*Problem details*.
Every entry, from the first to the last, should be written out exactly.
──────── Data records
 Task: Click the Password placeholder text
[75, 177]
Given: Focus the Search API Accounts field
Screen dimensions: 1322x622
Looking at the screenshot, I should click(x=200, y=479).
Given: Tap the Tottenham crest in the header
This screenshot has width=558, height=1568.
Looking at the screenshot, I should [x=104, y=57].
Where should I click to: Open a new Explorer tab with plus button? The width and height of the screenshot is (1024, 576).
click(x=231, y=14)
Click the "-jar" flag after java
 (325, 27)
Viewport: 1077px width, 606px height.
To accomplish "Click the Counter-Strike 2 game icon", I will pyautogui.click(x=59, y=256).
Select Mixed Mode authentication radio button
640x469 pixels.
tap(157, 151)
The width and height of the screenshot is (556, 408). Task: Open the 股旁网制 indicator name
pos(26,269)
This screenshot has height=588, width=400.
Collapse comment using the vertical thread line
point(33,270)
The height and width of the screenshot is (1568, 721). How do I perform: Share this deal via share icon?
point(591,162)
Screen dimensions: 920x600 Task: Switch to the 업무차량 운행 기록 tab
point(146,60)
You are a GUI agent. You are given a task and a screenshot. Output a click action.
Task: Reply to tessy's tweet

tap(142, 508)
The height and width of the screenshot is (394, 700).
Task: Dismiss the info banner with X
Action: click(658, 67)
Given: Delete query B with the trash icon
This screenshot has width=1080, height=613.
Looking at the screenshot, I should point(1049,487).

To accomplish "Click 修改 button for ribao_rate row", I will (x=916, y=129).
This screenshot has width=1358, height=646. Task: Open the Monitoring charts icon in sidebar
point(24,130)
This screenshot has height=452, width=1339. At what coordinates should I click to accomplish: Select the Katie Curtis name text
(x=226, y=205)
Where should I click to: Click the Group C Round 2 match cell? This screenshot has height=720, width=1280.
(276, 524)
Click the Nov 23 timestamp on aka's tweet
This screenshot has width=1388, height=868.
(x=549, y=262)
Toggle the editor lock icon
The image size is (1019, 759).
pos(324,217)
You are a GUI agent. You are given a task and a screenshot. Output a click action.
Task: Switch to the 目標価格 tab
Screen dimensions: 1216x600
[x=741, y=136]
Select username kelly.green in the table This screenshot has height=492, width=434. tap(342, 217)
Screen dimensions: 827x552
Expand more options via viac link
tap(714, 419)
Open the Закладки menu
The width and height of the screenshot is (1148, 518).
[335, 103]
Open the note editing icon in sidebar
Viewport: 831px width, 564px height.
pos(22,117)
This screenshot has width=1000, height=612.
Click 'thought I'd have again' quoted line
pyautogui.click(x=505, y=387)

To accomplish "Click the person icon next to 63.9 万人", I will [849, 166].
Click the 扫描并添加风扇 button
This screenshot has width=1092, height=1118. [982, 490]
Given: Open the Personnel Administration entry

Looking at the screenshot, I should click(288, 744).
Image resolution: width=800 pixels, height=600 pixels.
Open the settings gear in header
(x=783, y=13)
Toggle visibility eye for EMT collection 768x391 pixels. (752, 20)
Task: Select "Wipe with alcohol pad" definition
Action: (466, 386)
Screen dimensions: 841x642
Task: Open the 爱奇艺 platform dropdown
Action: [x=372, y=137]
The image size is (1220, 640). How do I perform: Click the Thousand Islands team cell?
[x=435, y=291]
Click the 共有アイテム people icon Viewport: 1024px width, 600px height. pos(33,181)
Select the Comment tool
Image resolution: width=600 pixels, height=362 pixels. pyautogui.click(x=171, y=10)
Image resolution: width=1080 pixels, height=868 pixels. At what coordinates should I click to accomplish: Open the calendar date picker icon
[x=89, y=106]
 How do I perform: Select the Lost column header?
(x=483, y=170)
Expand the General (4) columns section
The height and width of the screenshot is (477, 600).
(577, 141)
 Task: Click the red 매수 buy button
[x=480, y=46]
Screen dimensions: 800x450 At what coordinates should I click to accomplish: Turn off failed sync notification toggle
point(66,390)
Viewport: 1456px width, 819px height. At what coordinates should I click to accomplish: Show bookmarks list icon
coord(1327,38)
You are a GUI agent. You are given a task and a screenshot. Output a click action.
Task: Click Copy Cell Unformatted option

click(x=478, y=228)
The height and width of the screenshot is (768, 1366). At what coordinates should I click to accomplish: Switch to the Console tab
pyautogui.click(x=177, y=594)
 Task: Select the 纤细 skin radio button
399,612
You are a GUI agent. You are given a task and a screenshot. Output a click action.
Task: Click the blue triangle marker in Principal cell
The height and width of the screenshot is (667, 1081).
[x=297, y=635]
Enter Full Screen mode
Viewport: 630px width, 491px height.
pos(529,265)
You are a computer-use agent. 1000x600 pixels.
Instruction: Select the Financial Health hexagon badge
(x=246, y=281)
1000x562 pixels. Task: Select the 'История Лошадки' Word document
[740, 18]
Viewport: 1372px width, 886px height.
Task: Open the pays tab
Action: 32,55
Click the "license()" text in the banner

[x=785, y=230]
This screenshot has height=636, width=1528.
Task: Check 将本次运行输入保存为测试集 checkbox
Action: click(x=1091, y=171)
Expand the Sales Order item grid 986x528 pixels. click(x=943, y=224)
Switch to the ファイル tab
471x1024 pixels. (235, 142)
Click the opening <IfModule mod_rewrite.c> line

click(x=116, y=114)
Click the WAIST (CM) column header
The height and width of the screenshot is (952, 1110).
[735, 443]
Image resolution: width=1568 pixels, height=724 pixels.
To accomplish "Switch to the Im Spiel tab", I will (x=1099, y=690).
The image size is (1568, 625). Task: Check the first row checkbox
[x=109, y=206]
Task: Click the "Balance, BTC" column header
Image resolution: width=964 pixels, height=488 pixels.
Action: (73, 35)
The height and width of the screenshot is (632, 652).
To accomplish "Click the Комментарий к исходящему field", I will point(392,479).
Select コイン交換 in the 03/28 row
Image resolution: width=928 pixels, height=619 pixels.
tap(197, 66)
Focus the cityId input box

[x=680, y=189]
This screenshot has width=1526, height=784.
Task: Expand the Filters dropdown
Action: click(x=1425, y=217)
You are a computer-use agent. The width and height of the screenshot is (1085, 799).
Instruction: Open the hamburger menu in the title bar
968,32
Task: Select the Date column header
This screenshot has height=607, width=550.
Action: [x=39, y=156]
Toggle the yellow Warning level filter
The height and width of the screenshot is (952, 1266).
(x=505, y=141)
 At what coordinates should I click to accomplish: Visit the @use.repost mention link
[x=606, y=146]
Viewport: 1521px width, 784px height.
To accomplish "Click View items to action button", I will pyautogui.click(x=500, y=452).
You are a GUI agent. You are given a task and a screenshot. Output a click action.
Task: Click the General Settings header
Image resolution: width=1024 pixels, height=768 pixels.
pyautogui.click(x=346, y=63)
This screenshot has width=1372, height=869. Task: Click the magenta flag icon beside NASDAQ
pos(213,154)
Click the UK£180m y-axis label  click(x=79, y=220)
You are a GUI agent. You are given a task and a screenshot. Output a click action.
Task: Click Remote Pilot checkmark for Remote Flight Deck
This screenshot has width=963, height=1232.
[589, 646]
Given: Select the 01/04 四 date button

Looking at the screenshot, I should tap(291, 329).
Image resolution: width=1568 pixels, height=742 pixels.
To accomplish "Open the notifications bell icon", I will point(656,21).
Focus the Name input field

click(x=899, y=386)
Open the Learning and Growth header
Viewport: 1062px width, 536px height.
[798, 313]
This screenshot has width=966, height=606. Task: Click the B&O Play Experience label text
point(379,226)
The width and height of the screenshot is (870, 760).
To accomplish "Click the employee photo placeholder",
────────────────
*Solved exercise*.
 Task: Click the Password placeholder text
[75, 177]
Given: Focus the Search API Accounts field
Screen dimensions: 1322x622
Looking at the screenshot, I should click(x=200, y=479).
Given: Tap the Tottenham crest in the header
This screenshot has width=558, height=1568.
Looking at the screenshot, I should [x=104, y=57].
Where should I click to: Open a new Explorer tab with plus button? The width and height of the screenshot is (1024, 576).
click(x=231, y=14)
Click the "-jar" flag after java
 (325, 27)
Viewport: 1077px width, 606px height.
To accomplish "Click the Counter-Strike 2 game icon", I will pyautogui.click(x=59, y=256).
Select Mixed Mode authentication radio button
640x469 pixels.
tap(157, 151)
The width and height of the screenshot is (556, 408). Task: Open the 股旁网制 indicator name
pos(26,269)
This screenshot has height=588, width=400.
Collapse comment using the vertical thread line
point(33,270)
The height and width of the screenshot is (1568, 721). How do I perform: Share this deal via share icon?
point(591,162)
Screen dimensions: 920x600 Task: Switch to the 업무차량 운행 기록 tab
point(146,60)
You are a GUI agent. You are given a task and a screenshot. Output a click action.
Task: Reply to tessy's tweet

tap(142, 508)
The height and width of the screenshot is (394, 700).
Task: Dismiss the info banner with X
Action: click(658, 67)
Given: Delete query B with the trash icon
This screenshot has width=1080, height=613.
Looking at the screenshot, I should point(1049,487).

To accomplish "Click 修改 button for ribao_rate row", I will (x=916, y=129).
This screenshot has width=1358, height=646. Task: Open the Monitoring charts icon in sidebar
point(24,130)
This screenshot has height=452, width=1339. At what coordinates should I click to accomplish: Select the Katie Curtis name text
(x=226, y=205)
Where should I click to: Click the Group C Round 2 match cell? This screenshot has height=720, width=1280.
(276, 524)
Click the Nov 23 timestamp on aka's tweet
This screenshot has width=1388, height=868.
(x=549, y=262)
Toggle the editor lock icon
The image size is (1019, 759).
pos(324,217)
You are a GUI agent. You are given a task and a screenshot. Output a click action.
Task: Switch to the 目標価格 tab
Screen dimensions: 1216x600
[x=741, y=136]
Select username kelly.green in the table This screenshot has height=492, width=434. tap(342, 217)
Screen dimensions: 827x552
Expand more options via viac link
tap(714, 419)
Open the Закладки menu
The width and height of the screenshot is (1148, 518).
[335, 103]
Open the note editing icon in sidebar
Viewport: 831px width, 564px height.
pos(22,117)
This screenshot has width=1000, height=612.
Click 'thought I'd have again' quoted line
pyautogui.click(x=505, y=387)

To accomplish "Click the person icon next to 63.9 万人", I will [849, 166].
Click the 扫描并添加风扇 button
This screenshot has width=1092, height=1118. [982, 490]
Given: Open the Personnel Administration entry

Looking at the screenshot, I should click(288, 744).
Image resolution: width=800 pixels, height=600 pixels.
Open the settings gear in header
(x=783, y=13)
Toggle visibility eye for EMT collection 768x391 pixels. (752, 20)
Task: Select "Wipe with alcohol pad" definition
Action: (466, 386)
Screen dimensions: 841x642
Task: Open the 爱奇艺 platform dropdown
Action: [x=372, y=137]
The image size is (1220, 640). How do I perform: Click the Thousand Islands team cell?
[x=435, y=291]
Click the 共有アイテム people icon Viewport: 1024px width, 600px height. pos(33,181)
Select the Comment tool
Image resolution: width=600 pixels, height=362 pixels. pyautogui.click(x=171, y=10)
Image resolution: width=1080 pixels, height=868 pixels. At what coordinates should I click to accomplish: Open the calendar date picker icon
[x=89, y=106]
 How do I perform: Select the Lost column header?
(x=483, y=170)
Expand the General (4) columns section
The height and width of the screenshot is (477, 600).
(577, 141)
 Task: Click the red 매수 buy button
[x=480, y=46]
Screen dimensions: 800x450 At what coordinates should I click to accomplish: Turn off failed sync notification toggle
point(66,390)
Viewport: 1456px width, 819px height. At what coordinates should I click to accomplish: Show bookmarks list icon
coord(1327,38)
You are a GUI agent. You are given a task and a screenshot. Output a click action.
Task: Click Copy Cell Unformatted option

click(x=478, y=228)
The height and width of the screenshot is (768, 1366). At what coordinates should I click to accomplish: Switch to the Console tab
pyautogui.click(x=177, y=594)
 Task: Select the 纤细 skin radio button
399,612
You are a GUI agent. You are given a task and a screenshot. Output a click action.
Task: Click the blue triangle marker in Principal cell
The height and width of the screenshot is (667, 1081).
[x=297, y=635]
Enter Full Screen mode
Viewport: 630px width, 491px height.
pos(529,265)
You are a computer-use agent. 1000x600 pixels.
Instruction: Select the Financial Health hexagon badge
(x=246, y=281)
1000x562 pixels. Task: Select the 'История Лошадки' Word document
[740, 18]
Viewport: 1372px width, 886px height.
Task: Open the pays tab
Action: 32,55
Click the "license()" text in the banner

[x=785, y=230]
This screenshot has height=636, width=1528.
Task: Check 将本次运行输入保存为测试集 checkbox
Action: click(x=1091, y=171)
Expand the Sales Order item grid 986x528 pixels. click(x=943, y=224)
Switch to the ファイル tab
471x1024 pixels. (235, 142)
Click the opening <IfModule mod_rewrite.c> line

click(x=116, y=114)
Click the WAIST (CM) column header
The height and width of the screenshot is (952, 1110).
[735, 443]
Image resolution: width=1568 pixels, height=724 pixels.
To accomplish "Switch to the Im Spiel tab", I will (x=1099, y=690).
The image size is (1568, 625). Task: Check the first row checkbox
[x=109, y=206]
Task: Click the "Balance, BTC" column header
Image resolution: width=964 pixels, height=488 pixels.
Action: (73, 35)
The height and width of the screenshot is (632, 652).
To accomplish "Click the Комментарий к исходящему field", I will point(392,479).
Select コイン交換 in the 03/28 row
Image resolution: width=928 pixels, height=619 pixels.
tap(197, 66)
Focus the cityId input box

[x=680, y=189]
This screenshot has width=1526, height=784.
Task: Expand the Filters dropdown
Action: click(x=1425, y=217)
You are a computer-use agent. The width and height of the screenshot is (1085, 799).
Instruction: Open the hamburger menu in the title bar
968,32
Task: Select the Date column header
This screenshot has height=607, width=550.
Action: [x=39, y=156]
Toggle the yellow Warning level filter
The height and width of the screenshot is (952, 1266).
(x=505, y=141)
 At what coordinates should I click to accomplish: Visit the @use.repost mention link
[x=606, y=146]
Viewport: 1521px width, 784px height.
To accomplish "Click View items to action button", I will pyautogui.click(x=500, y=452).
You are a GUI agent. You are given a task and a screenshot. Output a click action.
Task: Click the General Settings header
Image resolution: width=1024 pixels, height=768 pixels.
pyautogui.click(x=346, y=63)
This screenshot has width=1372, height=869. Task: Click the magenta flag icon beside NASDAQ
pos(213,154)
Click the UK£180m y-axis label  click(x=79, y=220)
You are a GUI agent. You are given a task and a screenshot. Output a click action.
Task: Click Remote Pilot checkmark for Remote Flight Deck
This screenshot has width=963, height=1232.
[589, 646]
Given: Select the 01/04 四 date button

Looking at the screenshot, I should tap(291, 329).
Image resolution: width=1568 pixels, height=742 pixels.
To accomplish "Open the notifications bell icon", I will point(656,21).
Focus the Name input field

click(x=899, y=386)
Open the Learning and Growth header
Viewport: 1062px width, 536px height.
[798, 313]
This screenshot has width=966, height=606. Task: Click the B&O Play Experience label text
point(379,226)
The width and height of the screenshot is (870, 760).
To accomplish "Click the employee photo placeholder",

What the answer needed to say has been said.